Je suis excité comme au premier jour par ce que je fais. Je ne m’ennuie jamais. Cette année, j’ai adoré recevoir Sleaford Mods et Shame. En électro, Chloé m’a mis une claque, ou encore Lomepal pour hip-hop. Chaque jour est différent : hier nous faisions une fête avec le club de rugby local, aujourd’hui nous avons une journée de prévention des risques auditifs, demain nous recevrons des enfants… Là, je travaille sur l’organisation d’Europavox. Les moments d’ennui ou de lassitude n’existent pas. Le soir, quand les lumières s’éteignent et que les concerts commencent, on oublie tout ce qui peut parfois sembler pénible. Mon travail, c’est d’écouter de la musique et de voir des concerts, je n’en reviens pas moi-même, je n’aurais jamais osé rêver de ça jeune homme ! Ma passion est intacte, donner du plaisir aux gens, ça n’a pas de prix. J’ai de la chance de faire ce métier.
Et ses mauvais côtés ?
On passe beaucoup de temps à faire des comptes, à gérer des budgets, à imaginer ce qui est réalisable ou pas. Je suis entouré de gens très compétents, on prend des décisions ensemble, je ne suis pas seul, mais cet aspect budgétaire a pris beaucoup de place dans mon travail, non seulement de directeur, mais aussi de programmateur. Les tourneurs sont devenus de grosses machines, ce métier est en train de changer. On est pris au milieu de tout ça, mais on essaie de conserver une âme à ce métier. Il y a quelque chose d’un peu impersonnel aujourd’hui, il faut être vigilant. On parle trop de chiffres et pas assez d’artistique.
Une anecdote à partager ?
À ce sujet justement, Jean-Louis Murat me racontait récemmet que lorsqu’il tournait, il était très heureux d’avoir de super techniciens dans les salles, mais que bien souvent, personne ne venait lui parler et il se retrouvait un peu seul dans sa loge. La dimension humaine est aujourd’hui un peu laissée de côté.
Quel conseil donneriez-vous à de jeunes gens qui souhaiteraient faire ce métier ?

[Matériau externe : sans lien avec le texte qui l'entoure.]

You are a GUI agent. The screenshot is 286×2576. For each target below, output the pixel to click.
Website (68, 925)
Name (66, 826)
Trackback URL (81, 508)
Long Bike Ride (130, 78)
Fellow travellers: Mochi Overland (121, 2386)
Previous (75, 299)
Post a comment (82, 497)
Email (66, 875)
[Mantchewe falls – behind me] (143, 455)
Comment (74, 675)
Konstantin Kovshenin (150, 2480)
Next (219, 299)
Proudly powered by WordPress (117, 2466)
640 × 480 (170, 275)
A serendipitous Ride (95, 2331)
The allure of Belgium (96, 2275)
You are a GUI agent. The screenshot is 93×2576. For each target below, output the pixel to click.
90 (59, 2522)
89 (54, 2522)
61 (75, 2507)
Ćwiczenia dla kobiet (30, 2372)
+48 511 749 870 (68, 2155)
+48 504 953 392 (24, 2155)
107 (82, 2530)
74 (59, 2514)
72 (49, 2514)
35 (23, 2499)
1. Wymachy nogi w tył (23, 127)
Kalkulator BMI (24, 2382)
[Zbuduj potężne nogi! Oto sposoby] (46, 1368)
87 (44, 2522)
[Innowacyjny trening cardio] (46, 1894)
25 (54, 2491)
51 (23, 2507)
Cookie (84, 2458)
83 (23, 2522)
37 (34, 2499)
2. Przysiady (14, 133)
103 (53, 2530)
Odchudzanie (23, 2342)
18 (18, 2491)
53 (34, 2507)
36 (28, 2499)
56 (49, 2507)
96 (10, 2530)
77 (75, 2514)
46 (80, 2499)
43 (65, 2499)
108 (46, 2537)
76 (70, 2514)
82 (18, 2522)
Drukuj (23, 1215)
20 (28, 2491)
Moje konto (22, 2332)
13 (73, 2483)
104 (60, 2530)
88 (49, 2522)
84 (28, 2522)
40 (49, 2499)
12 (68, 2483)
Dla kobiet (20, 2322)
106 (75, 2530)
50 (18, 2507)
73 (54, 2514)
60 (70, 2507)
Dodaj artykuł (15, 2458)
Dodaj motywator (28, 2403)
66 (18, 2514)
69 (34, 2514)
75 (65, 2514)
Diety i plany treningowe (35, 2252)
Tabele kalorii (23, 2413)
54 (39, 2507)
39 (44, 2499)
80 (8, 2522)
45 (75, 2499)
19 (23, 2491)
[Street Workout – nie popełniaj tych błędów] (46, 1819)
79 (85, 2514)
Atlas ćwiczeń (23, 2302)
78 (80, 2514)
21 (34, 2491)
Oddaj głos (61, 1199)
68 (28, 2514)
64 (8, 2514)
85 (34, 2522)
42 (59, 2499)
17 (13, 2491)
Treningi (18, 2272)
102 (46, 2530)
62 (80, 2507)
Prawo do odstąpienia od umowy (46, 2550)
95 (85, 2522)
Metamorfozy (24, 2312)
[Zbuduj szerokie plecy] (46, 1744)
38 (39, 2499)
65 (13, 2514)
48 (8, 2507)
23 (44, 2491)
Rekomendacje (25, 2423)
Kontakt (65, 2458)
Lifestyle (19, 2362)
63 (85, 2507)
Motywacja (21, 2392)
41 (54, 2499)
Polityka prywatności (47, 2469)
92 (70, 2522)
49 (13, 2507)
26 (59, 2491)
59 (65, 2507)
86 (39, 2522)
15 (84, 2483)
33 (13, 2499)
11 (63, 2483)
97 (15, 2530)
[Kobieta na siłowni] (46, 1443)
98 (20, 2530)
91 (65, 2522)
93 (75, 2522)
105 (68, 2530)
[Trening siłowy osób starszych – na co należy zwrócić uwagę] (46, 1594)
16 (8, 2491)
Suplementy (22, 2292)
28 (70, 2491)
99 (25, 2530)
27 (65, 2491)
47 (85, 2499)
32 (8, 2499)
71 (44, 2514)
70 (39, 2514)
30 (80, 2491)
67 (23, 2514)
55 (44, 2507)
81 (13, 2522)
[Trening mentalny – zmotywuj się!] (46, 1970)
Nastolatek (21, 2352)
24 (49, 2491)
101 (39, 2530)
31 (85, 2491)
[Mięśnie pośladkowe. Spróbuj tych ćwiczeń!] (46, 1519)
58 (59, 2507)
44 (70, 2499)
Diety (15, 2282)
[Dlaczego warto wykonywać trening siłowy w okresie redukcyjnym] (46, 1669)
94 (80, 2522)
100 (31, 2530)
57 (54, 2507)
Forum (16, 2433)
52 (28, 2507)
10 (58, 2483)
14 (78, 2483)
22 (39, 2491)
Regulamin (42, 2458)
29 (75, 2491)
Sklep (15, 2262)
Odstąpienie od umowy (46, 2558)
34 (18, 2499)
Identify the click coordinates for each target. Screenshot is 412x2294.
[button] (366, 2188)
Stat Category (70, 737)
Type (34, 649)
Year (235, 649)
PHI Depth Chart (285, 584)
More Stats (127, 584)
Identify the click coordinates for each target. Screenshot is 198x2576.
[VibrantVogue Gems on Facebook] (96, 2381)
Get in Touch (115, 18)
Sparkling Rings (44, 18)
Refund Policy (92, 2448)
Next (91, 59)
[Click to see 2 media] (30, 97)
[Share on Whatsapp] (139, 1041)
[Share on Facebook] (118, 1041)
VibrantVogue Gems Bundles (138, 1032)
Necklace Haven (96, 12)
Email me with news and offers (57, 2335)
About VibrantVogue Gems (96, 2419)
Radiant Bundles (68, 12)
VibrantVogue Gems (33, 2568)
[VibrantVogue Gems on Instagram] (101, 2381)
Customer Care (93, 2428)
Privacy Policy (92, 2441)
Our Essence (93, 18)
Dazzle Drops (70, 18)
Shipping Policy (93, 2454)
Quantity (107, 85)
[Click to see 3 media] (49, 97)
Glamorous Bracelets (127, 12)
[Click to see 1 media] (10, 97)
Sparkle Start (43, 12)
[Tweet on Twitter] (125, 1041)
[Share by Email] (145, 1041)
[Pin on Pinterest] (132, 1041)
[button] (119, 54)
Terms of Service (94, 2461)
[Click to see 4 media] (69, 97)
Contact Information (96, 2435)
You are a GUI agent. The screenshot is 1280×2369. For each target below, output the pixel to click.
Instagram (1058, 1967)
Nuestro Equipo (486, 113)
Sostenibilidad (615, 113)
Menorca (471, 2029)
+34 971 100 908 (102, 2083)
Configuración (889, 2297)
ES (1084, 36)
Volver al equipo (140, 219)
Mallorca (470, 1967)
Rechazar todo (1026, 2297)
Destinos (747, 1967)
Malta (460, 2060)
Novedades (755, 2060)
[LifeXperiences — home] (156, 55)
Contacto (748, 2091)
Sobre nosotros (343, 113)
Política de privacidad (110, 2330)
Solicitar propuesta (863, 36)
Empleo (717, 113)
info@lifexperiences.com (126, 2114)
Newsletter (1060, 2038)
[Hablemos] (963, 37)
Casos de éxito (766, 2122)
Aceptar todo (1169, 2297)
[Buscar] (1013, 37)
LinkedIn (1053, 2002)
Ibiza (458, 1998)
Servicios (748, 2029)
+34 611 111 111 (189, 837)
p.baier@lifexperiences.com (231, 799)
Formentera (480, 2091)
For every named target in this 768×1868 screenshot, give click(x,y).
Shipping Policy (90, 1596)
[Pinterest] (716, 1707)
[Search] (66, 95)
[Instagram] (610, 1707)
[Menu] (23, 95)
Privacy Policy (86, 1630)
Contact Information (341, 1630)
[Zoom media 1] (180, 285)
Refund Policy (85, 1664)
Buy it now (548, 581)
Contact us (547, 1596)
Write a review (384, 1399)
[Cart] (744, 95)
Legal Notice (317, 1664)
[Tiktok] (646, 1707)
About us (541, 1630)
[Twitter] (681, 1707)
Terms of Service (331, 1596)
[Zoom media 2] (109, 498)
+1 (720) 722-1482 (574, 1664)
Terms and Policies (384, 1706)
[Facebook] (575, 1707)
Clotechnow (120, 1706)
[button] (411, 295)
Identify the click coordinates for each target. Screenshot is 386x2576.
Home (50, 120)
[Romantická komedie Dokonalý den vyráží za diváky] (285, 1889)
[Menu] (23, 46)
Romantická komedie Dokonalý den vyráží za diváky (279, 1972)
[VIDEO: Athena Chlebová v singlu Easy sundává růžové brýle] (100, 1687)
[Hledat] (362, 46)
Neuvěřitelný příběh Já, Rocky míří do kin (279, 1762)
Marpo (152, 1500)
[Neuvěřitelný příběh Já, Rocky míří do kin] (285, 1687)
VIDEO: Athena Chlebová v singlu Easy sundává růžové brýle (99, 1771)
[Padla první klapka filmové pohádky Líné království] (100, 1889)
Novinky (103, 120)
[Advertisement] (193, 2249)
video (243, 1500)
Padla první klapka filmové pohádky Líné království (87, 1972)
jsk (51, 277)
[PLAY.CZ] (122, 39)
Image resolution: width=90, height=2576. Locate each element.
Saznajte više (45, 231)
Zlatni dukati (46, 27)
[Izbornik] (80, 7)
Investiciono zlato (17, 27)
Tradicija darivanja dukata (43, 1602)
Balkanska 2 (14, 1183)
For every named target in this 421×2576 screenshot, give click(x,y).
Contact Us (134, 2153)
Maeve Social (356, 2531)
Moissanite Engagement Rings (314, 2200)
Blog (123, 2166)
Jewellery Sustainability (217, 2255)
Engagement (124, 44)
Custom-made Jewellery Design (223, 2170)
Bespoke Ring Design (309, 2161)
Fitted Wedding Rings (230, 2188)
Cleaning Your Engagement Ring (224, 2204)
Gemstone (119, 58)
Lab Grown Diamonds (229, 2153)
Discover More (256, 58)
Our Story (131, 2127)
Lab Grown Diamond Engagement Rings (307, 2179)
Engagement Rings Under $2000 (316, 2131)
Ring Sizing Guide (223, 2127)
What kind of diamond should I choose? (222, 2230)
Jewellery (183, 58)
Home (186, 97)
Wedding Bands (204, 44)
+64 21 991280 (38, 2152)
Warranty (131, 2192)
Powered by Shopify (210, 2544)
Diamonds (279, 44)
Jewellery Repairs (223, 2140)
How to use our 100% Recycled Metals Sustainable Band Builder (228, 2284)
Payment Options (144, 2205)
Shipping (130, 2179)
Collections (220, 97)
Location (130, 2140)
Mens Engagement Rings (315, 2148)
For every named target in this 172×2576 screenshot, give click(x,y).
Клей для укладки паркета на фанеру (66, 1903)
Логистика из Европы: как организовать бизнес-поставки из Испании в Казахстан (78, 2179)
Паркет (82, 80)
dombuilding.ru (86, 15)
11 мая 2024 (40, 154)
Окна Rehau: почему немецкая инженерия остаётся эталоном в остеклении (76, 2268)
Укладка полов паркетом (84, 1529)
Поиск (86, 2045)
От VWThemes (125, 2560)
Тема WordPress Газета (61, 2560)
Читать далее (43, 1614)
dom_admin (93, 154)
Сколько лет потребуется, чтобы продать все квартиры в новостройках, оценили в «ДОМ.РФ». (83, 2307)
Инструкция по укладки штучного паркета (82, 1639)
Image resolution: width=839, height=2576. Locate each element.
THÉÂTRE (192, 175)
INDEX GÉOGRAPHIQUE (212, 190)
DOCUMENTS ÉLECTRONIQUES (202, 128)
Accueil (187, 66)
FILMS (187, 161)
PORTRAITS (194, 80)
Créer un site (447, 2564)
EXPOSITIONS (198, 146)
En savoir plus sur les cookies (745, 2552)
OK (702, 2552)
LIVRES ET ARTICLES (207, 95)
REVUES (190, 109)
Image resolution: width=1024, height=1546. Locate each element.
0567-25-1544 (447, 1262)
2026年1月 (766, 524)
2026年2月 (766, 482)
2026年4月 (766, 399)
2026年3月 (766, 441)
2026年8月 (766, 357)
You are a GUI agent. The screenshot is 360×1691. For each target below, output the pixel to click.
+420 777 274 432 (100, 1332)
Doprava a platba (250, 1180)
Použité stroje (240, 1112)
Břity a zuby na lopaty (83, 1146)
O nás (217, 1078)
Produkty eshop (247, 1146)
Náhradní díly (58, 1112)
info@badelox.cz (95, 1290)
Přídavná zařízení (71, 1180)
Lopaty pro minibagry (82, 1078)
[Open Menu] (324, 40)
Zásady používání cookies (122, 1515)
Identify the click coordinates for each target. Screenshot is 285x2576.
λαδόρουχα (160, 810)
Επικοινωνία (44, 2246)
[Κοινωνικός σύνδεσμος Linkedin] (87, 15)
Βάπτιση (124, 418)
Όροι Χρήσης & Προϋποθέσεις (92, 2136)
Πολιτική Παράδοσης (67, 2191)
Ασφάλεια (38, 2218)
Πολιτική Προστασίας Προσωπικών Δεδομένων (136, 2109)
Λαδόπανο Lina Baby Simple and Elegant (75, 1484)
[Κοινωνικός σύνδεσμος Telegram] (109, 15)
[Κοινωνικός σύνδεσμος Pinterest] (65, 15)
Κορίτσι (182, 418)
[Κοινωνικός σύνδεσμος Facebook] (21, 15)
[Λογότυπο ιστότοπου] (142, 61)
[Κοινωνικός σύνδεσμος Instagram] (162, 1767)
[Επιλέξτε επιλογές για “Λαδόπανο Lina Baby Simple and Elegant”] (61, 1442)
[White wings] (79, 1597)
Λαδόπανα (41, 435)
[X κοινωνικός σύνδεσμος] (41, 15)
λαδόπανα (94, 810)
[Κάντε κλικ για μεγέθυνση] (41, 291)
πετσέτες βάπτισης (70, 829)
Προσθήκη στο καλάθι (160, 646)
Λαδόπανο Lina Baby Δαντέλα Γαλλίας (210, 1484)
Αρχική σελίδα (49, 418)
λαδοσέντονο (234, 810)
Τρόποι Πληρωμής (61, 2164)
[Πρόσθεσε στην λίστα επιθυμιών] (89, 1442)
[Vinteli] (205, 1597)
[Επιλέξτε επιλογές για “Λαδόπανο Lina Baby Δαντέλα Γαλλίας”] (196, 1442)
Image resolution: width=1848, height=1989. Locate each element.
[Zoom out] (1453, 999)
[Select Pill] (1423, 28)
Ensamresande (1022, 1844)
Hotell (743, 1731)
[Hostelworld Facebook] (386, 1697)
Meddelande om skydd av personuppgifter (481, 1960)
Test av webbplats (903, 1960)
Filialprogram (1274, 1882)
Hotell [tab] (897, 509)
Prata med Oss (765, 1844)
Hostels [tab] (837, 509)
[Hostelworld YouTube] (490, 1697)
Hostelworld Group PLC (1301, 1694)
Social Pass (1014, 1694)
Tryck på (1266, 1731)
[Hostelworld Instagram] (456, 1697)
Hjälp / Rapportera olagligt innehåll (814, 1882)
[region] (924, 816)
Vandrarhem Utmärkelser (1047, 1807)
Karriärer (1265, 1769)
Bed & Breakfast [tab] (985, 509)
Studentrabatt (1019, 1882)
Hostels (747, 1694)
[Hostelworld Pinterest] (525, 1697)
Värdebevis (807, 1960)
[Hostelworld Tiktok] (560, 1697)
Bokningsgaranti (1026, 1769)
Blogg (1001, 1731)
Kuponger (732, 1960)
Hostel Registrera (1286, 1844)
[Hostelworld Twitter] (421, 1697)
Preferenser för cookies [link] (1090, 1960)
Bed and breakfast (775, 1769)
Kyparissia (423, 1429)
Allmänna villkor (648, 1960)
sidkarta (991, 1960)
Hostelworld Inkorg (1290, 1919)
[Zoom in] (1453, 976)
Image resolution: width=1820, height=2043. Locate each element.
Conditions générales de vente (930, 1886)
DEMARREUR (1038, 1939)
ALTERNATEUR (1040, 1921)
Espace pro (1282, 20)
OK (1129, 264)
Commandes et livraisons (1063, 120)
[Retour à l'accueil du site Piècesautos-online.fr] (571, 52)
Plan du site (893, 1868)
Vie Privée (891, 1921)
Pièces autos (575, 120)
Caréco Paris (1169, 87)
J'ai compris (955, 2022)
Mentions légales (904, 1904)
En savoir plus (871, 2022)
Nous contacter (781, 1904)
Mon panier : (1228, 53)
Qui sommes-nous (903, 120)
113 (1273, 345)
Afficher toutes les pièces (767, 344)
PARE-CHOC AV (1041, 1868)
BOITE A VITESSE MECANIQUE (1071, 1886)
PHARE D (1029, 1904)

Aujourd’hui, des structures et des formations permettent d’apprendre notre métier, surtout la partie technique. Mais pour être programmateur, la meilleure des formations, c’est d’écouter plein de choses, d’aller voir plein de choses. Je n’ai pas vraiment de conseils, c’est un boulot de passionnés, si vous avez envie de le faire, faites-le ! Les places sont rares, mais ça n’est pas inaccessible.